Source passage |
Proteins and fats are the main macronutrients of fish that determine its nutritional value. Fish is a food with excellent nutritional value, providing high-quality protein and various vitamins and minerals such as vitamin A and D, magnesium, and phosphorus. Furthermore, it contains a high proportion of long-chain polyunsaturated omega-3 fatty acids, whose beneficial effects on health are already known.
Fish proteins contain all essential amino acids, including sulphur-containing amino acids (cysteine and methionine), which are not present in plant proteins. Fish is an important source of animal protein and provides a greater feeling of satiety than other sources of animal protein, such as chicken and beef. Fish proteins are mainly responsible for building and repairing muscle tissue, improving immunity and the quality of the blood panel.

Items listed in a dataset
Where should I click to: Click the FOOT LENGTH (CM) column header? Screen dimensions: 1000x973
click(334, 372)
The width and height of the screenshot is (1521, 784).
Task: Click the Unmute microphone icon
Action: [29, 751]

Problems to solve |
A. Answer these questions from the passage on fish nutrition:
(i) Which two vitamins does fish provide?
(ii) Which sulphur-containing amino acids are named?
(iii) Which two other sources of animal protein is fish compared with for satiety?
B. Transcribe the passage on fish nutrition word for word, beginning at "Fish proteins contain" and stopping after "the blood panel.".
This material has no connection to the passage on fish nutrition.

Replies |
A.
(i) Vitamin A and vitamin D
(ii) Cysteine and methionine
(iii) Chicken and beef

B.
Fish proteins contain all essential amino acids, including sulphur-containing amino acids (cysteine and methionine), which are not present in plant proteins. Fish is an important source of animal protein and provides a greater feeling of satiety than other sources of animal protein, such as chicken and beef. Fish proteins are mainly responsible for building and repairing muscle tissue, improving immunity and the quality of the blood panel.